Mis pasos acompañaron los de la procesión de los nativos que los despidieron hasta
las afueras de la villa, La vi por primera vez, oculta detrás del velo, separada de los que
la seguían formando parte de un solo dolor. Ella ni me miró o fingió no hacerlo, yo ya
había pasado a ser parte de su vergüenza.
Cuando desapareció el coche y la polvareda se fue en un soplo de aire, empezó a
llover. Los nativos regresaron en medio de una llovizna suave; yo seguí ahí, parado,
detenido, solo a la mitad de lo ancho del camino, y entre la lluvia sentí que tenía un
recuerdo que compartía mi soledad, y a la vez se iba perdiendo en una cortina de agua
cristalina e imprecisa con la vergüenza de esa mujer, que sin haberla conocido, ya se
había ido en una lluviosa mañana de agosto.
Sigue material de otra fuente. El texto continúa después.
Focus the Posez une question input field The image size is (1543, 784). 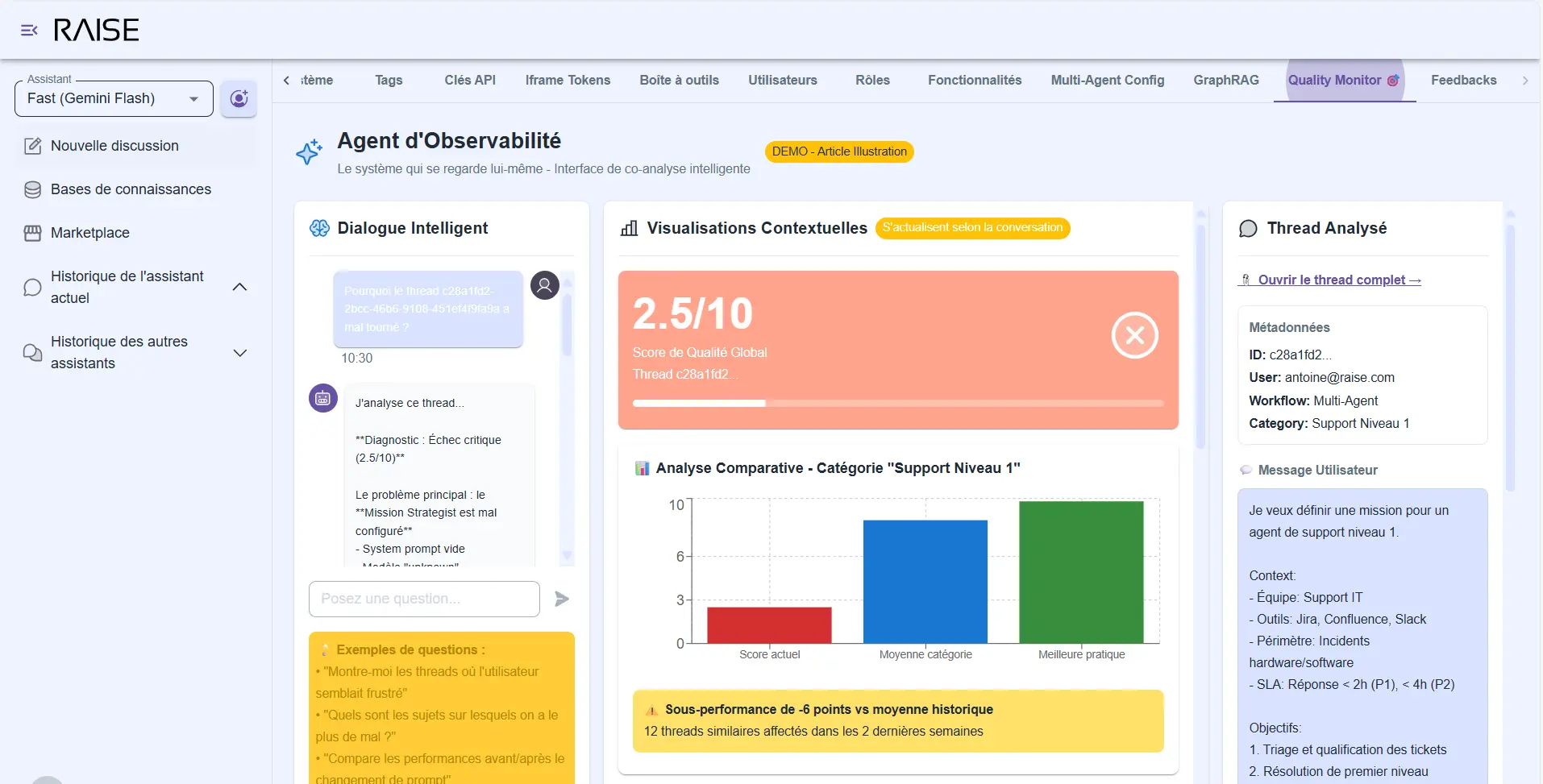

Son las diez menos diez. Bennet ha subido al auto y vendrá por la avenida de las
Palmas. Anne Marie sigue dormida, desnuda, con el brazo rozando el suelo. Yo, ya debo
estar caminando por el bulevar y ver pasar el auto de Bennet para saludarlo mientras
ella nos mira desde su sueño, separados en el espacio dentro de un mismo instante,
dirigiéndonos a la Sugar Ibsen Co.; ahora ve la bañera, el lavado, se detiene en la botella
de vino, acaricia la frágil solidez del vidrio, la siente porosa, acuosa, como si pudiera
meter sus dedos a través de ella. Extiende la redondez de su vista y se mira acostada,
acompañada de todo lo que forma su sueño. Regresa al cuerpo, abre los ojos, está sola,
Bennet se ha ido, voltea al cielo y ve la nitidez de una nube blanca que se contrasta en
un cielo limpio y azul, cierra los ojos y se vuelve a dormir.